In May 2004, Titan employee Adel Nakhla, an Egyptian-born American citizen, was terminated from his job after he admitted he held down inmates that were "nude, handcuffed to each other and placed in sexual positions" (as described by the Taguba Report).

- The company was in the process of being acquired by the Lockheed Martin Corporation, but the attempted merger fell through on June 26, 2004:

Lockheed Martin Corporation announced that it has terminated the merger agreement with The Titan Corporation because Titan did not satisfy all the closing conditions on or before June 25, 2004. Under the terms of the amended merger agreement, either party could terminate the merger agreement if Titan either (i) had not obtained written confirmation from the Department of Justice that the investigation of alleged Foreign Corrupt Practices Act (FCPA) violations was resolved as to Titan and the Department did not intend to pursue any claims against Titan; or (ii) Titan had not entered into a plea agreement on or prior to June 25, 2004, provided that the terminating party had not contributed to the failure to consummate the merger through a breach of its obligations in any material respect. Titan did not satisfy either requirement.

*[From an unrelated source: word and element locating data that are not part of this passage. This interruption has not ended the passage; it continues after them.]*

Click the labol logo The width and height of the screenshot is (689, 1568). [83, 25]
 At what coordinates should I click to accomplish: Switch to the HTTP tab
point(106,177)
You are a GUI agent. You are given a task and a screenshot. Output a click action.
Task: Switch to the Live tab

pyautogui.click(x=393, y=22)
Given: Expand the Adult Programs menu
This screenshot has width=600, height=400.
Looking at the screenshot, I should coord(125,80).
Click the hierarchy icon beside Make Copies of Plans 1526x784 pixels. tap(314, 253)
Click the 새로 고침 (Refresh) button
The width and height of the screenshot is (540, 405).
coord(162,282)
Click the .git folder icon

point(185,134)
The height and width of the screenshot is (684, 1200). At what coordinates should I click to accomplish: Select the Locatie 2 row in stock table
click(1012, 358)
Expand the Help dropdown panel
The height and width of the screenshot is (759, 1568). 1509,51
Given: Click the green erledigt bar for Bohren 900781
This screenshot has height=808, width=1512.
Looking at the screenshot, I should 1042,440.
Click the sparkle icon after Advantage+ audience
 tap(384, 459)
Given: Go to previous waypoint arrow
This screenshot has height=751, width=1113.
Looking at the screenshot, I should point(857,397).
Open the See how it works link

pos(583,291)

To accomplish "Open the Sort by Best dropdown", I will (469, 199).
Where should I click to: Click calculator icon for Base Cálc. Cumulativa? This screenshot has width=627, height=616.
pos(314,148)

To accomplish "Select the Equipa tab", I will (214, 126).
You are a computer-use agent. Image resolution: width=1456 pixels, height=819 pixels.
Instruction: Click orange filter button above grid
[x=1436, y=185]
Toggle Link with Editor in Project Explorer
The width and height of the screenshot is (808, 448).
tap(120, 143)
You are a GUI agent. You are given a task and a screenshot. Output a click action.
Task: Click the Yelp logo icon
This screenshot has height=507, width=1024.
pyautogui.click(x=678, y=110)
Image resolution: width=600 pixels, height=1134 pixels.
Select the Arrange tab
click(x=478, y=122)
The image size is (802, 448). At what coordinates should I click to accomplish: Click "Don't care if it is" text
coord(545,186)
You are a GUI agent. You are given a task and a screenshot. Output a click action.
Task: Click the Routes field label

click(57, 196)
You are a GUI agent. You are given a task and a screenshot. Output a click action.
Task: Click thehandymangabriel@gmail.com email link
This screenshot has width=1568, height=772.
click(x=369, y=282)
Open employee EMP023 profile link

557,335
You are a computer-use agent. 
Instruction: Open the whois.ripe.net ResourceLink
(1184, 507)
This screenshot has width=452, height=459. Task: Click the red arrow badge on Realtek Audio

- On March 2, 2005, the company admitted to illegally providing $2 million to the 2001 re-election campaign of President Mathieu Kérékou of Benin, and agreed to pay $28.5 million in fines and civil penalties. Titan pleaded guilty and paid the largest penalty under the Foreign Corrupt Practices Act up to that point for bribery and filing false tax returns.
- Titan Corp briefly partnered with SkyWay Communications and owned stock in several other corporations related to SkyWay. SkyWay's former DC9 aircraft, N900SA, was captured in April 2006 with 5.5 tons of cocaine on board. Investigation of the cocaine bust by Mad Cow Morning News led to the discovery that Titan had employed Makram Chams, a Lebanese national. Chams owned a Kwik-Check convenience store in Venice, Florida, where the biggest overseas money transfer to the 9/11 terrorists ($70,000 from the UAE) was sent, according to the testimony of FBI agents during the 9/11 Commission hearings.